Nice, a fantasy hoops question.  Dan, you are in luck.  All three of these guys should be better going forward than they have been up to this point.  First of all, it is imperative that you consider the sample size.  While it might seem like the season has been going on for months for your downtrodden team, it is really just a drop in the bucket.  Hang in there and don’t overreact.  All three of the players you mentioned are classic “buy low” candidates, so your best bet to get value out of them is to stick with them.  As for the chances of them panning out, well, it depends.  Simmons should be totally fine.  If you look at his stats this year compared to last year, they match up fairly well in rebounds, minutes, steals, free throw percentage, and others.  The big drops are in points and FG%.  There is no way he keeps shooting below 40%.  When he starts going 6-for-12 instead of 4-for-11, you will see his points rise from 12 to 16 a night.  He should be fine.  Butler’s situation is a little different.  He has big games some nights and horrible outings on others.  He’s inconsistent because he’s coming off the bench for some bizarre reason.  Without big minutes and a set rotation, he is bound to disappear on occasion.  Plus, he missed some time early with an injury.  I would give him more time to round into shape and Eddie Jordan some time to remember that he’s an NBA head coach and not a mad scientist, and you should be okay.  As for Smith, it depends on what you need.  He is back in the starting lineup and getting blocks and steals.  Obviously, you’d rather have the new steal/block master Gerald Wallace right now, but Smith is still a quietly valuable guy.  I’d stick with all of them. 

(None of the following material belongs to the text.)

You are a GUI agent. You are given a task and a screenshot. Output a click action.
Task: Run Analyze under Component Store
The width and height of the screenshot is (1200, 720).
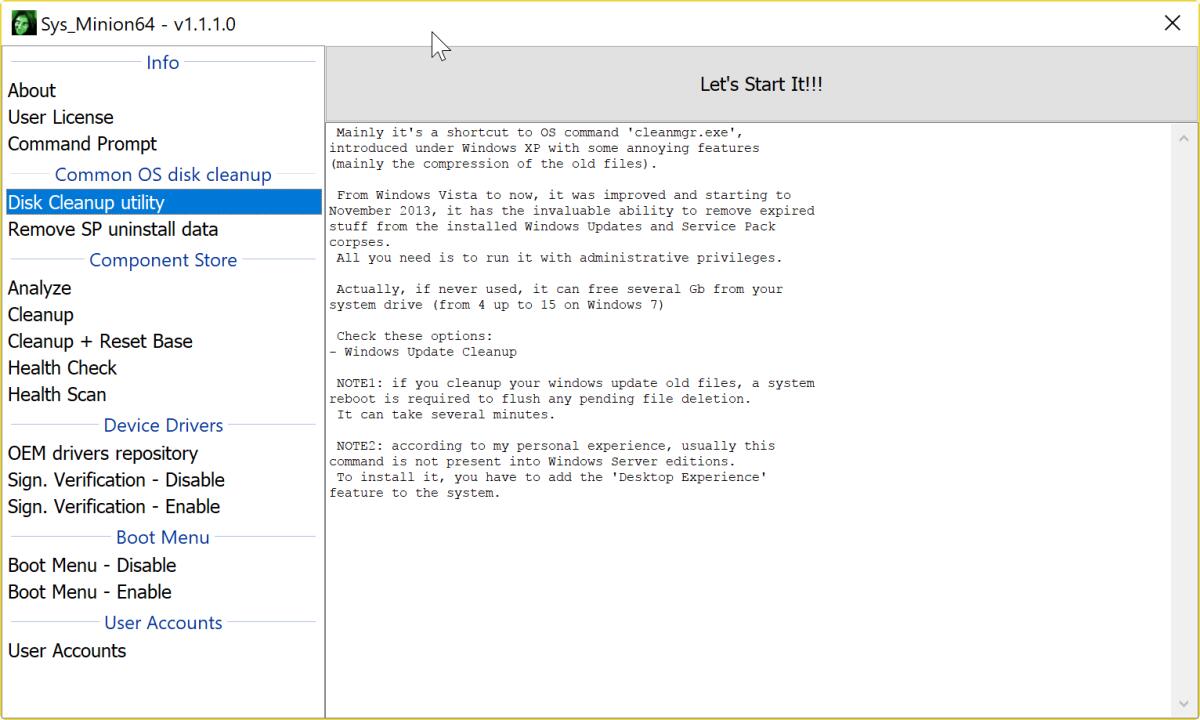tap(39, 288)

Cory wonders, “What is the most annoying trend in the NFL right now?  I vote for teams punting when down by 10 in the fourth quarter, particularly when they are inside of midfield.  What are they waiting for?”

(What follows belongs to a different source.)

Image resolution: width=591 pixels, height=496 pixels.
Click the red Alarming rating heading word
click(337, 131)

There is no doubt that the extremely risk averse fraternity of NFL coaches can frustrate fans with their field position battles, and more often than not, the punt goes into the end zone and the net gain is mere yards.  However, I have other issues.  I was tempted to go with “ridiculous challenges – usually by Mike Shanahan – that slow the game to a crawl” or even “wide receivers dropping a pass and then immediately jumping up and begging for a pass interference call, complete with a ‘pulling the flag out from the hip pocket’ pantomime” as my answer.  Ultimately, what angers me the most is when a running back takes his team all the way down the field, only to see the touchdown go to someone else.  Teams love to run play action and throw to the tight end, run the occasional QB draw, and even pick that time (of all times!) to bring in the backup.  Most backs don’t complain when they get shafted near the goal line, but it has to be frustrating.  I think it should be an unwritten rule that unless the game is in the balance, teams are required to let the running back have first crack at the touchdown whenever he has rushed for more than 40 yards on the drive.  Okay, maybe not, but something needs to happen to give these guys the pot of gold at the end of the rainbow.  Wonder why Tomlinson and Alexander run so hard and so well on every carry?  I’m guessing it is mainly because they are professionals and amazing backs, but it might also have to do with the fact that they know they will be rewarded.  Give them the rock, coaches!


Okay, that’s it for this time.  Good work on the emails, keep them flowing.  Just don’t bother pointing out the fact that the Broncos are the second-best team in the NFL and that I slotted them #25 on the preseason power rankings.  I’m aware.